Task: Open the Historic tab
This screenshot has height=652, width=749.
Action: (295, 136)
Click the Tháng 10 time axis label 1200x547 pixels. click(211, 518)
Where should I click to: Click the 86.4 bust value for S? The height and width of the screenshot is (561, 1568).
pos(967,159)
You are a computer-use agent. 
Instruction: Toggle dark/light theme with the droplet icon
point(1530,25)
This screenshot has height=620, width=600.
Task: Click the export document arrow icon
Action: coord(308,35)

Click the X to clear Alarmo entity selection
----------
:: Task instructions ::
Copy the lines above exactly, from the line containing "Where should I" through the last line.

:: Task response ::
Where should I click to: Click the 86.4 bust value for S? The height and width of the screenshot is (561, 1568).
pos(967,159)
You are a computer-use agent. 
Instruction: Toggle dark/light theme with the droplet icon
point(1530,25)
This screenshot has height=620, width=600.
Task: Click the export document arrow icon
Action: coord(308,35)

Click the X to clear Alarmo entity selection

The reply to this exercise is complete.